begin

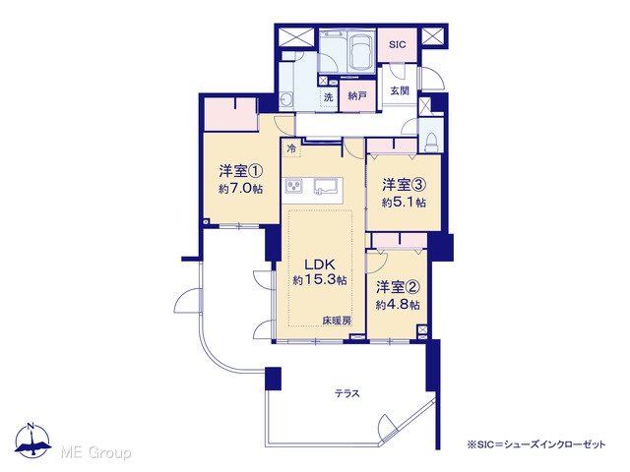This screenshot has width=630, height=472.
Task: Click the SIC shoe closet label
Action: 398,44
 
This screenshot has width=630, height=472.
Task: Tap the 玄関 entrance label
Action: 400,90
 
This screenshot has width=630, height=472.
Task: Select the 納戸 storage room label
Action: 357,96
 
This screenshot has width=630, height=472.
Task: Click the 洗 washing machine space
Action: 329,96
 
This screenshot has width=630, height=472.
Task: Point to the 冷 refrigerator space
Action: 291,148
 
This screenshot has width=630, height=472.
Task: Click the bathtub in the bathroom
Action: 360,51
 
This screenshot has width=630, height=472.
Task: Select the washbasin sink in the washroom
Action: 285,98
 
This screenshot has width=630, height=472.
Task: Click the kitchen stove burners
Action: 294,186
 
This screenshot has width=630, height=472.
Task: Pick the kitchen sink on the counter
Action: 327,186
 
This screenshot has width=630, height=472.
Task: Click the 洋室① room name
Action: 240,171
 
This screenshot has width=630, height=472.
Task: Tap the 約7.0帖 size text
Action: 240,189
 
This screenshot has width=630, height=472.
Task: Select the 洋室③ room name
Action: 404,185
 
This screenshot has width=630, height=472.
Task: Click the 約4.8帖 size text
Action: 398,305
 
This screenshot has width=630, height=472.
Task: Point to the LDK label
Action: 319,265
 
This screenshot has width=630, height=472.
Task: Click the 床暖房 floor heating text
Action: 337,321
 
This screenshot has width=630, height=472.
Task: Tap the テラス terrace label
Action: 347,393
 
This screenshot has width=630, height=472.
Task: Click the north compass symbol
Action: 32,441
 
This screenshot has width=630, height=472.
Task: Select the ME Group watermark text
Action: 95,452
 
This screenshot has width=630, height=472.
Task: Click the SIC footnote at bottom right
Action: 536,444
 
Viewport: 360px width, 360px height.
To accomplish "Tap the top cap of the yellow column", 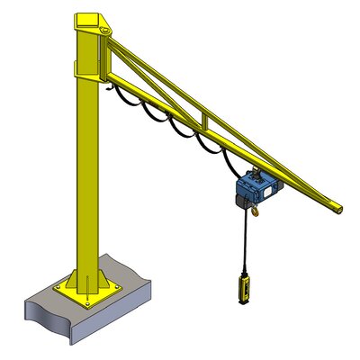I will (93, 19).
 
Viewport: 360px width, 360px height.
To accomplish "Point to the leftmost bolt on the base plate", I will (59, 287).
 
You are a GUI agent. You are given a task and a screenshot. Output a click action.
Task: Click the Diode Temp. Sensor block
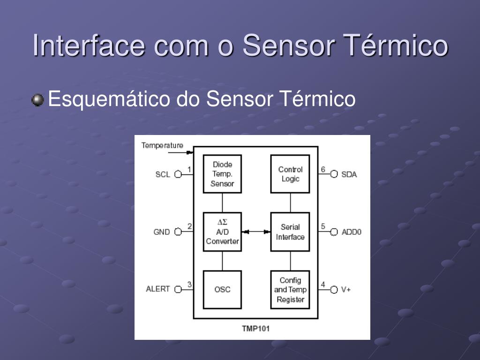(x=222, y=174)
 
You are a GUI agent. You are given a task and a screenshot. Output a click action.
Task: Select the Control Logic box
(x=290, y=174)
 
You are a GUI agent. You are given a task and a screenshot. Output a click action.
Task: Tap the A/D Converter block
(x=222, y=232)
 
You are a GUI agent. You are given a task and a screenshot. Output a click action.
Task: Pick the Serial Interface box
(x=290, y=232)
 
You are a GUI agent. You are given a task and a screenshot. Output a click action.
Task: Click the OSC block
(x=222, y=289)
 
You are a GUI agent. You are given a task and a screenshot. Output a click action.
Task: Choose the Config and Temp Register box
(x=290, y=289)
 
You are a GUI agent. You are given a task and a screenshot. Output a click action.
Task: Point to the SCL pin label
(x=163, y=174)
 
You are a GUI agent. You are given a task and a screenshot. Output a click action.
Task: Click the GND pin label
(x=162, y=232)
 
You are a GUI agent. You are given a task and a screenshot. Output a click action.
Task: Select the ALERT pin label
(x=158, y=289)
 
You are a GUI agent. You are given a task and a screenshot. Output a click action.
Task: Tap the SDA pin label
(x=349, y=174)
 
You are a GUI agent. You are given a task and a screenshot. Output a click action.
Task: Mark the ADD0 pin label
(x=352, y=232)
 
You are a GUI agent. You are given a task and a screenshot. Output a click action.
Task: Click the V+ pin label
(x=346, y=290)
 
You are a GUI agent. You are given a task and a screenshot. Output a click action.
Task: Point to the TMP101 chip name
(x=255, y=329)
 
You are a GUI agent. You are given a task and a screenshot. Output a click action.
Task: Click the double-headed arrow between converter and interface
(x=256, y=232)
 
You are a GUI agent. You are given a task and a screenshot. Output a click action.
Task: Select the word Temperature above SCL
(x=162, y=145)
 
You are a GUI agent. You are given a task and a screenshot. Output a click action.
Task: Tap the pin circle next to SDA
(x=334, y=174)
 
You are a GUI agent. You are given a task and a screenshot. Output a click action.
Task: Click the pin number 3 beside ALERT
(x=189, y=284)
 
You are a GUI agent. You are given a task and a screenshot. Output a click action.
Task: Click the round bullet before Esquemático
(x=38, y=100)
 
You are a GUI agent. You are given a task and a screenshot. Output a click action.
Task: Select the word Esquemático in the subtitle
(x=110, y=99)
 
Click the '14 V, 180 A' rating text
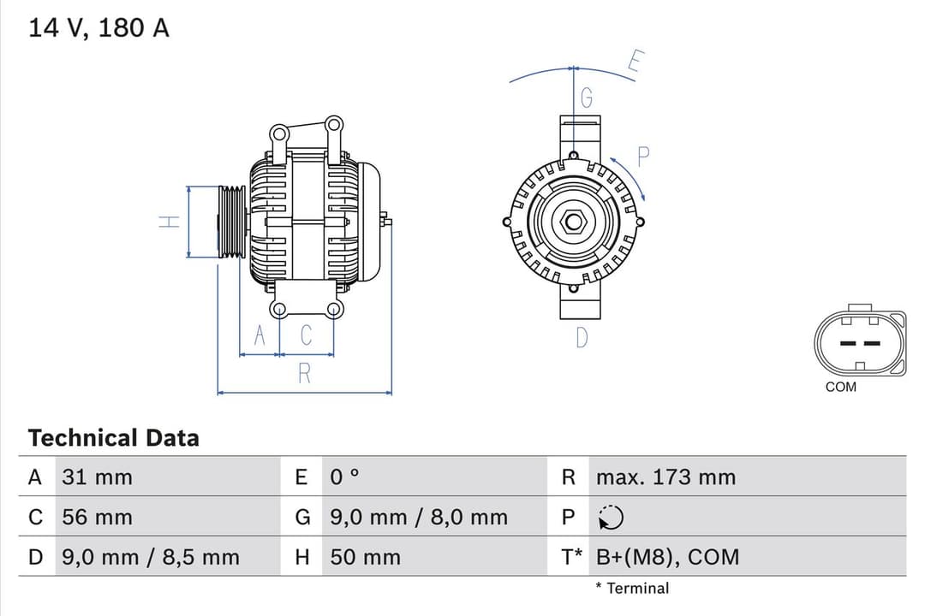point(99,28)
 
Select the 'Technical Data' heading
point(113,438)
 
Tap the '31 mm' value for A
point(97,477)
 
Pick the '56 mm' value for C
point(97,518)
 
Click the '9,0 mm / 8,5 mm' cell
point(151,558)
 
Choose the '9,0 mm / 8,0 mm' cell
point(419,518)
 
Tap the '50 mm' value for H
point(365,558)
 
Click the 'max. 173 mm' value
point(665,477)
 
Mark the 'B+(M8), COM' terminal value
point(666,558)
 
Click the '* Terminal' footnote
point(632,589)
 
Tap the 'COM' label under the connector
point(840,387)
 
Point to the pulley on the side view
point(231,222)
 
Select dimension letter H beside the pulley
point(170,222)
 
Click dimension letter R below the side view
point(304,374)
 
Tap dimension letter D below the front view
point(582,338)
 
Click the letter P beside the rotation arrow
point(644,156)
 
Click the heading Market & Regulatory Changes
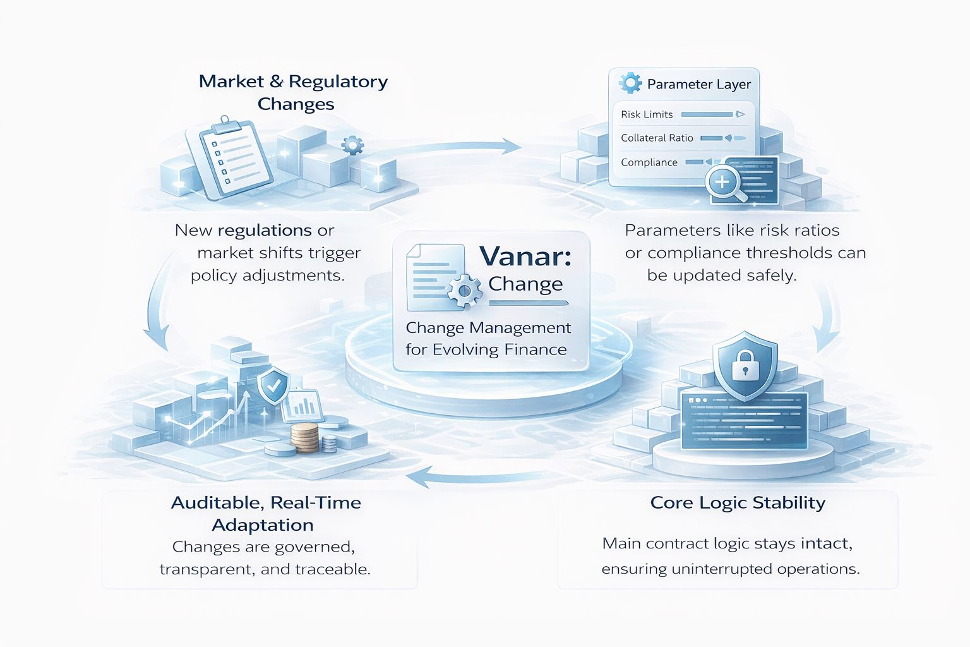293,92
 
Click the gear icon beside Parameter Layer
630,83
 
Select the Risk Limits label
647,114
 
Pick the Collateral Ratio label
657,138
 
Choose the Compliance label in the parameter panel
649,162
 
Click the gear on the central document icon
465,290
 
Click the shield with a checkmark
273,386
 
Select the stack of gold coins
304,438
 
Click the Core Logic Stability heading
738,503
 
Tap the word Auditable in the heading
217,503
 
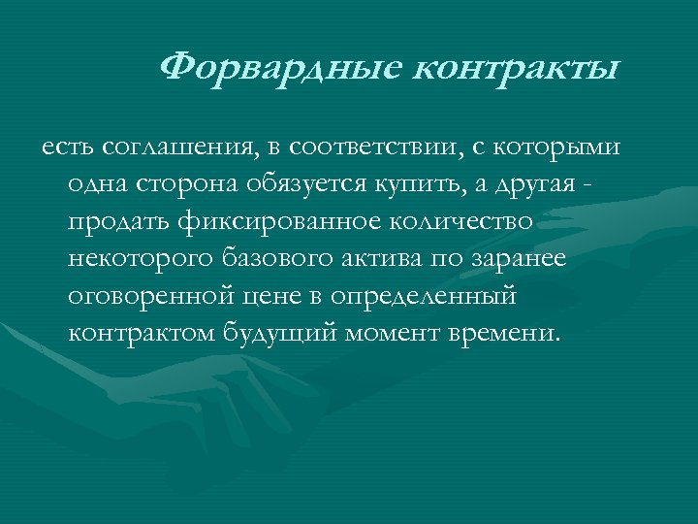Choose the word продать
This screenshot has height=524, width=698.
click(x=120, y=222)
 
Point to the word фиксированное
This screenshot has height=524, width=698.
click(x=279, y=222)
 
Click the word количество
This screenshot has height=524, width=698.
click(x=462, y=222)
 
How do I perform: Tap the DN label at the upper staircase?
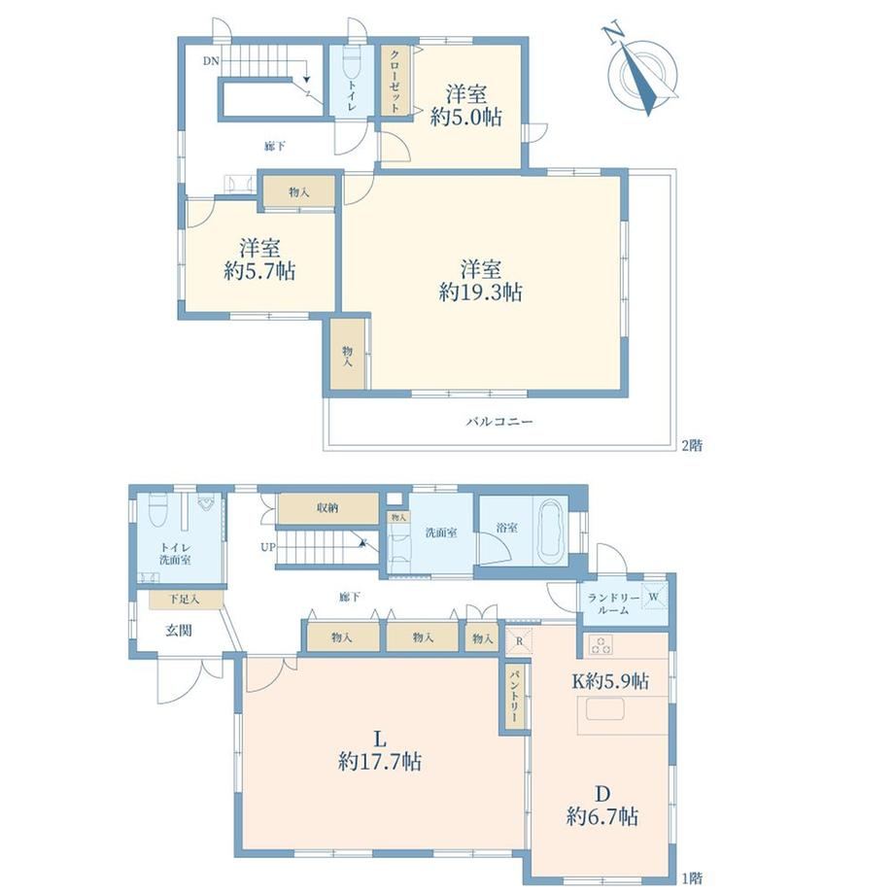click(x=211, y=61)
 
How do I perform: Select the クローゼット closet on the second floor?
click(x=395, y=81)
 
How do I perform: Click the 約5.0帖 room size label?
click(x=465, y=118)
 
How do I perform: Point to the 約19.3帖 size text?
click(x=480, y=292)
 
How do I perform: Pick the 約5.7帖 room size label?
click(x=259, y=271)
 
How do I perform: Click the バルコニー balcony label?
click(x=499, y=422)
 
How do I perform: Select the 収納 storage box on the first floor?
click(x=327, y=508)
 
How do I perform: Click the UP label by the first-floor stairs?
click(x=268, y=547)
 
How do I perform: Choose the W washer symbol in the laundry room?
click(x=654, y=597)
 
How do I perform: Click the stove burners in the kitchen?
click(x=601, y=645)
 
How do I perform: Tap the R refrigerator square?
click(x=520, y=640)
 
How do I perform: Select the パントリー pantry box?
click(x=514, y=697)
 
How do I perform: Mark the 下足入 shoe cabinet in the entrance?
click(x=186, y=600)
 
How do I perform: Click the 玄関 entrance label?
click(x=179, y=630)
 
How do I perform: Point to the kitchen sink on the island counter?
click(x=604, y=709)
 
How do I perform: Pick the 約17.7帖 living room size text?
click(x=380, y=761)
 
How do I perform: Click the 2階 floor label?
click(x=692, y=445)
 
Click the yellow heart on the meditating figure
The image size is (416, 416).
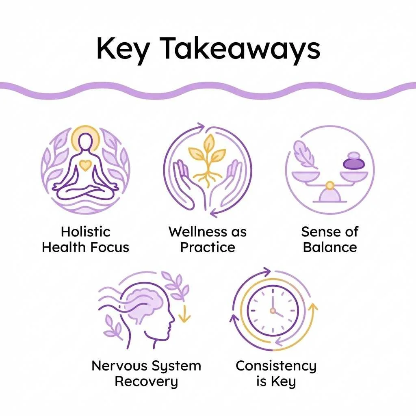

end

- **Work instructions**: Reproduce the records above without any change, beginning with the line that contains "Click the '* Terminal' footnote" and continuing through the line that contains "point(582,338)".

- **Written solution**:
Click the '* Terminal' footnote
point(632,589)
 
Tap the 'COM' label under the connector
point(840,387)
 
Point to the pulley on the side view
point(231,222)
 
Select dimension letter H beside the pulley
point(170,222)
 
Click dimension letter R below the side view
point(304,374)
 
Tap dimension letter D below the front view
point(582,338)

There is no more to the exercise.